Ireland's motor industry is facing a skills shortage

Apr 17, 2015

Ireland's motor industry is facing a skills shortage with some car dealers now forced to look abroad for workers due to the apprenticeship crisis.


The recent surge in new car sales is creating a skills crisis, with the main dealers saying they cannot find enough qualified technicians to fill vacancies.

Dave Pimlott, customer service director at Ford Ireland, told the Irish Independent that if the staff shortage gets much worse, companies would have to look abroad.

"We may have to go to Germany and places like that and bring in technicians to fill the gap here. At some time in the near future, it could get that bad."

Nissan Ireland CEO James McCarthy said dealerships were starting to "creak" in the rising car market with sales people as well as technicians in demand.

"With this in mind, we are very much encouraging our dealers to start the process of recruiting salespeople for their businesses again," he said. It is estimated that every 1,000 extra car sales generates 130 jobs.

With sales this year likely to be 45,000 ahead of 2013, it is clear that filling all those extra positions will be difficult, leading to some dealers looking abroad to recruit workers.

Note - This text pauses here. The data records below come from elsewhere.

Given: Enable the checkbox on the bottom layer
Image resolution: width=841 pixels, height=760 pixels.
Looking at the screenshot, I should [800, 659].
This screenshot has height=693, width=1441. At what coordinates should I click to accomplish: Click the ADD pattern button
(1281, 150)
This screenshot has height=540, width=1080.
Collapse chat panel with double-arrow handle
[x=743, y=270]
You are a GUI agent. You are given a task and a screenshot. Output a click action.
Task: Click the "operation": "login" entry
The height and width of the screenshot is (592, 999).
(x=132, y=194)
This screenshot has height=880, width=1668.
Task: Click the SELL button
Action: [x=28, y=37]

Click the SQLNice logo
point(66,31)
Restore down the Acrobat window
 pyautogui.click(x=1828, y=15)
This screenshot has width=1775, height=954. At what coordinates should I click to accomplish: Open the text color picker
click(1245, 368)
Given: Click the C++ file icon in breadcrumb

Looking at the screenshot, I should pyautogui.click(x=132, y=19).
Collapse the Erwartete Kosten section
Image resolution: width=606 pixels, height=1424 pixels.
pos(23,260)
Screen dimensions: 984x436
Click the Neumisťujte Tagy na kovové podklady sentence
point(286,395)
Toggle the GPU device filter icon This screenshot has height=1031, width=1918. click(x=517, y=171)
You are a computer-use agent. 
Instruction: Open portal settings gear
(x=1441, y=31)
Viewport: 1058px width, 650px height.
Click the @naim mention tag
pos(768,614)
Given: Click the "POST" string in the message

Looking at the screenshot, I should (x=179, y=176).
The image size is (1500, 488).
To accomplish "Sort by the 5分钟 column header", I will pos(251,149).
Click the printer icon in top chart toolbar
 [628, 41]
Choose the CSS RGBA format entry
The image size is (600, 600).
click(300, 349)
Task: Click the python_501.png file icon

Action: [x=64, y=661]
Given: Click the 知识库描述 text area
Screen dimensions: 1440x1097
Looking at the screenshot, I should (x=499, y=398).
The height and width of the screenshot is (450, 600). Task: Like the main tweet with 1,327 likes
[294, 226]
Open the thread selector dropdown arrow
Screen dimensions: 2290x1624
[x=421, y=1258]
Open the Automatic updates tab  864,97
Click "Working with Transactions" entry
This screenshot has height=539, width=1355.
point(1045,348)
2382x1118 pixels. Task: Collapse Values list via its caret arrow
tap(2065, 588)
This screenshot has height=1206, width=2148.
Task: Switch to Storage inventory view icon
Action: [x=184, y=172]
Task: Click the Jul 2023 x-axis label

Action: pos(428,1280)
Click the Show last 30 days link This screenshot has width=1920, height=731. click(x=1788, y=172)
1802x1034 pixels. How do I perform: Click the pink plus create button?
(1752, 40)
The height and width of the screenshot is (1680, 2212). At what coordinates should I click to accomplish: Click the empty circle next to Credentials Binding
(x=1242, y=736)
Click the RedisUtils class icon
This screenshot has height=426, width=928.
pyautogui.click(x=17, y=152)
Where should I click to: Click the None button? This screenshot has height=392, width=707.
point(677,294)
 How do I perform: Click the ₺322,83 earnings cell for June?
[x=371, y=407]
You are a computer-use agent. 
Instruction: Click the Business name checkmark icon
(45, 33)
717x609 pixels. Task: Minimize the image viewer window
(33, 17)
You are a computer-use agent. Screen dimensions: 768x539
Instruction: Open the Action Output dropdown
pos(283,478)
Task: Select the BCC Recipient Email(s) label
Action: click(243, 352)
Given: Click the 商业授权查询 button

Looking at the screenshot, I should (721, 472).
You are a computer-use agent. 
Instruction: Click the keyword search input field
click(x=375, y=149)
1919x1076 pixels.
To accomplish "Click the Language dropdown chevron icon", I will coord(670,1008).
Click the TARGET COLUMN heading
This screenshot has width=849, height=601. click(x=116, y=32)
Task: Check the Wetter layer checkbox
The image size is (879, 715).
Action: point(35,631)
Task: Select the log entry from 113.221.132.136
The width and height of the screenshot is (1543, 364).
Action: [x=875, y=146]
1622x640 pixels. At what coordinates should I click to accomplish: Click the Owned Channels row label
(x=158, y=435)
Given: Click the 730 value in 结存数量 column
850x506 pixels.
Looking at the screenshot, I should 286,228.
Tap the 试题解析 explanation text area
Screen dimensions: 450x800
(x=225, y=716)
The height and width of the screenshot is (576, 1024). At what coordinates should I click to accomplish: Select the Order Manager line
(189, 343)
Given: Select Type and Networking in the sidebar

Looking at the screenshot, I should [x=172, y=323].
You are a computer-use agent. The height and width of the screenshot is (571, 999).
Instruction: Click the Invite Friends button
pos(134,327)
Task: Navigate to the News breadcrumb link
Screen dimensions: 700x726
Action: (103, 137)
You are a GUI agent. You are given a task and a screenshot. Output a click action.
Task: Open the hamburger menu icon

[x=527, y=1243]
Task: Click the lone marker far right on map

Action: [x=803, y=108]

New car sales are forecast to reach 130,000-plus each year for the next few years, driving demand for workers.

Around 10,000 people were forced to leave the industry during the recession.

However, in the last 12 months some 4,500 jobs have been created due to rising car sales, with motoring executives signalling another 5,000 new jobs will be created over the next few years.

To fill the skills gap, distributors and dealers are mounting countrywide recruitment blitzes for both qualified staff and trainees.

Usually the sale of a new car sparks a spiral of work at a dealership: preparing the new model, repairing and improving the trade-in and, possibly, the car traded against the trade-in.

The lift in new-car sales and a big rise in the number of secondhand vehicles needing repairs means many garages are stretched to breaking point to cope with demand.

Some dealers have become so desperate they are poaching staff from rivals and outbidding each other with promises of large salary increases.

There is also heavy demand for experienced sales and after-sales people - and salaries are on the up in that area too.

Dealers are said to be "squeezing work in", but they don't have enough technicians and those they have are often working late into the night and Saturday evenings.

An Irish Independent investigation found that nearly every distributor and dealer in the country is advertising for full-time staff.

The Society of the Irish Motor Industry (Simi) confirmed that about 200 positions a month were being advertised at national level. Its training and human resources manager, Margaret O'Shea, pointed out that even those figures do not take account of additional recruitments at local level.

Simi chief Alan Nolan also said: "Over the next few years, our industry could be taking on 4,000 to 5,000. That is a huge challenge because it takes a long time to train and educate new people."

Robert Guy, director of group services for the Volkswagen group here, says: "We have a total of 96 sites across five franchises and I would say that each dealership probably needs three staff." That is nearly 300 jobs.

He confirmed that the greatest need was for technicians and service advisers. "We are actively looking to recruit in this area and, as the market grows, this will become increasingly urgent."

Ford Ireland chief Ciarán McMahon revealed: "If we had 50 to 100 apprentices and technicians in the morning, we would have work for them immediately."

Toyota spokesman Ian Corbett says: "Many dealers could employ additional technicians immediately such is the level of current business."